Compensation
01/03/2014

Time to Dust Off Those Change-in-Control Agreements


1-3-14-Pearl-Meyer.pngThe best time to address compensation issues related to a potential change in control (CIC) is when you don’t need to: that is, when there’s not an imminent likelihood of being acquired. Too often, CIC provisions that appeared reasonable when written can yield unpleasant surprises for bank shareholders and/or executives in the heat of a potential transaction. From the shareholder perspective, surprises might be significant enough to unwind the deal or lead to unfavorable pricing, while executives may be unpleasantly surprised by net benefits far lower than anticipated, due to automatic cut-backs or excise taxes.

That’s especially true now that we’re in a perfect storm for CIC:

  • Many bank executives during the financial crisis had reductions in compensation in the form of smaller (or zero) incentive payouts and realized value from equity awards. This could result in lower base amounts from which golden parachute excise taxes are calculated (i.e., the individual’s five-year average W-2 earnings);
  • As banks have returned to consistent profitability in the last year or two, they are granting more equity-based awards and bank stock prices are starting to rebound, leading to potentially higher CIC payouts; and
  • merger and acquisition (M&A) activity is heating up in the community bank marketplace.

If your organization has any possibility of being pursued by a potential suitor in the foreseeable future, now would be a good time to review the CIC agreements and related provisions in your equity and supplemental retirement arrangements.
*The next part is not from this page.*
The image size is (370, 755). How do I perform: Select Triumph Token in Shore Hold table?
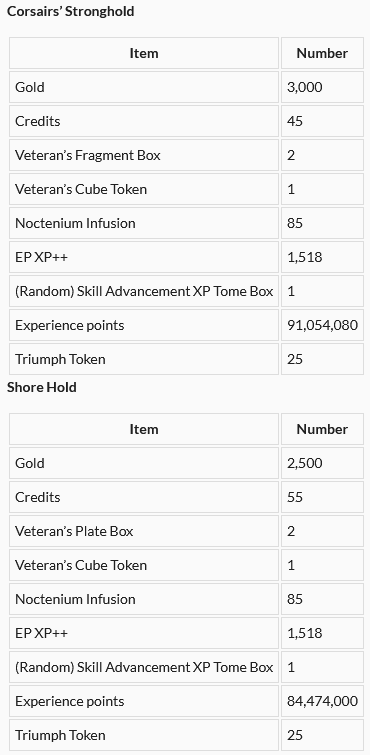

The general rationale behind a CIC agreement is pretty straightforward: to reduce potential management resistance to a transaction that is in shareholders’ best interests. If executives fear losing their jobs (and related future compensation opportunities) as a result of the transaction, they may be more likely to drag their proverbial feet and find reasons not to do the deal. Providing reasonable protection to executives in the form of CIC agreements and related benefit provisions can mitigate this risk. Common benefits promised upon termination following a CIC include cash severance; acceleration of vesting on outstanding equity awards and deferred compensation; and either the continuation of health and other benefits or payment of their cash value.

The unexpected consequences of CIC payments/benefits are mostly attributable to their potentially adverse income tax treatment. Under Internal Revenue Code §280G, punitive excise tax penalties are triggered for the employee and what’s referred to as “excess parachute payments” are not deductible for the company if the present value of all payments related to the CIC totals more than 2.99 times the individual’s base amount. For this reason, most CIC agreements are very clear about how CIC payments will be handled if this limit is exceeded. Historically, CIC payments by the company often included 280G excise tax gross-ups, where the company reimbursed the executive for the taxes owed, to keep the executive whole if the parachute limit was exceeded. As such, the most common bombshells at transactions were the eye-popping, nondeductible gross-up bonuses required to reimburse the executive.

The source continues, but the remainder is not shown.